I was just thinking yesterday: Despite Obama’s disastrous Iran deal, Trumpmania wrecking the GOP’s presidential field, and the fact that I’ll be stuck watching the season finale of “True Detective” on Sunday night, life hasn’t been nearly as discouraging as this eeyore would like lately.
Fortunately, there’s always good ol’ YouGov to give me a shot of despair when I need one.
Barely a flutter in the polls despite weeks of news about PP doctors chattering about selling dismembered baby parts. There seemed to be two likely explanations for that. One: The word wasn’t getting out to the broader public. This is a story that most mainstream reporters are verrrrry uncomfortable with given how it challenges the orthodoxy of their preferred political party. They’re not going to cover it, and you can’t move the polls if the only place to find this story is on right-wing blogs. Two: Even among those who have heard about the videos, the absence of any smoking gun of criminal behavior is giving PP fans a cognitive “out” to continue supporting them. Sure, they’ll crush a baby’s chest cavity just right to preserve the liver for sale, and sure, it’s unclear precisely how well informed its patients are about that, but there’s no law against it if it’s for research purposes, is there? Well, there you go. What’s on TV?
Mollie Hemingway argues that the first explanation accounts for the stasis in public opinion. I’m sure that’s true — but not to the extent we’d all like. Behold:
Only 30 percent have heard a lot about the PP videos — but frankly, that’s more than I would have guessed, and yet all we see is a measly five-point shift in public opinion against PP since last year. Another 38 percent have heard “a little” about the videos. “A little” can mean anything, but even something as small as a headline in this case — “Planned Parenthood Doctors Caught on Camera Discussing Sale of Baby Parts” — could be shocking enough to move opinion. And yet … just five points. Huh. When asked if they’d seen at least a little of the videos themselves, nearly half (45 percent) said yes; again, I’d guess that if you’ve seen a clip, it’s probably a clip of the more shocking stuff, like one of the doctors joking about buying a Lamborghini from the proceeds of sale of baby parts. And yet … just five points. The good news is that, at that rate, saturation media coverage of PP would doubtless put a real dent in the group’s public approval. The bad news is that even 30 percent awareness, I would have thought, would put a real dent in it. Hasn’t happened. How come?
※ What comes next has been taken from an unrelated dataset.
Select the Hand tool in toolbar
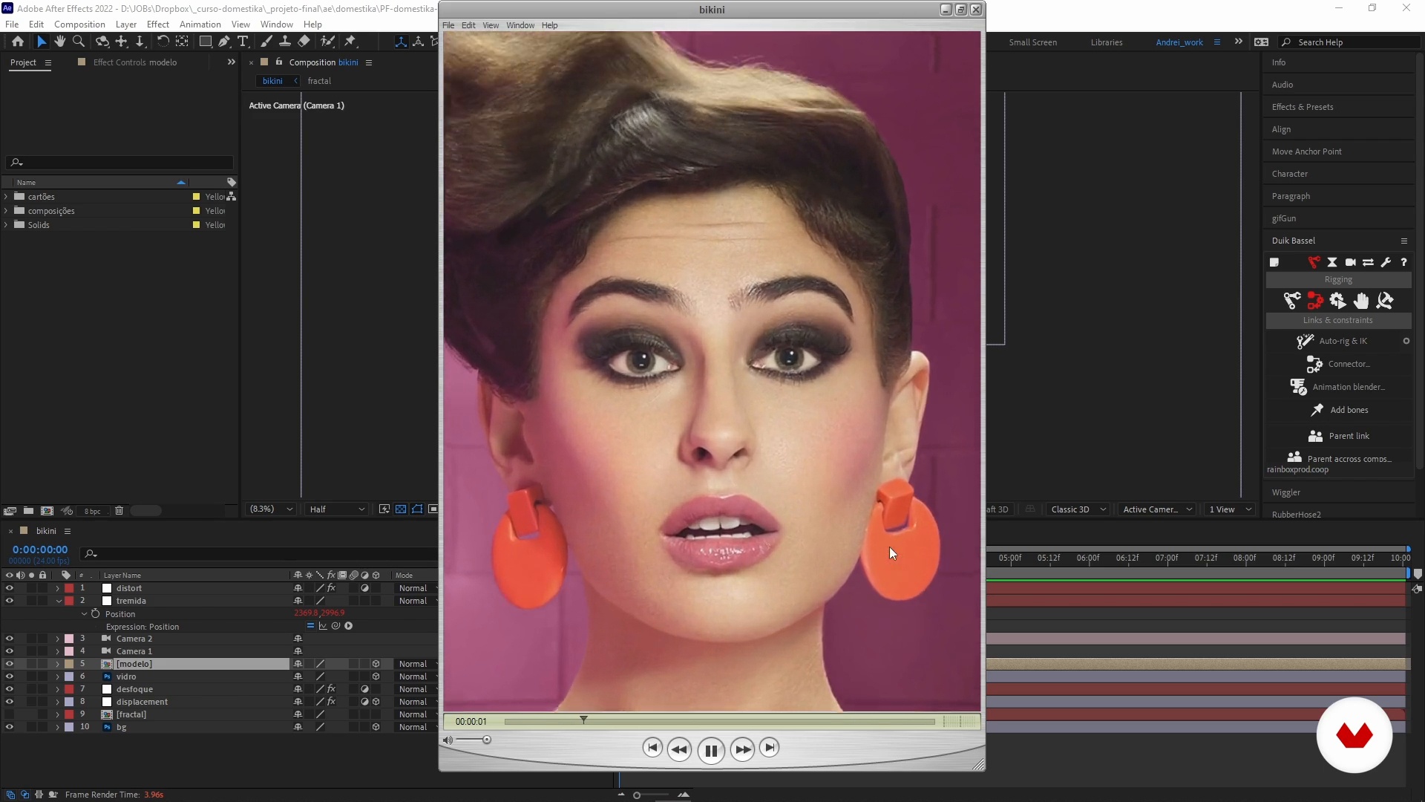1425x802 pixels. (x=60, y=42)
Maybe the other explanation accounts for it. Say what you will about PP but they can claim (for now) that they weren’t breaking any laws. There’s a problem with that theory too, though:
A majority of those who’ve heard “a little” about the videos think Planned Parenthood did break the law. And yet … just five points. Still 50/36 in terms of overall favorability (45/30 in the recent NBC/WSJ poll) and 56/32 among women. If you think Mitch McConnell’s reluctant to shut down the government over PP now, wait until he sees these numbers.
Let me gently suggest an additional explanation for why the numbers haven’t moved much: Maybe most Planned Parenthood fans don’t care what the group is doing with dead babies.
We’re talking about the biggest abortion provider in America, responsible for 40 percent of all terminations by some estimates, and among those who view the group favorably, abortion doesn’t even crack the top three of what it’s best known for. You can explain that any way you like — as outright denial, as ignorance of how huge PP’s abortion business is, as a success of Democratic/feminist spin about what “women’s health” requires, as a legit assessment made by people who’ve used PP’s services, or as some mix of all of them. Either way, it may be that most PP supporters value the rest of their operation so highly that they’re willing to give them carte blanche on the less … pleasant aspects of their business. Even for an eeyore, that’s a depressing conclusion.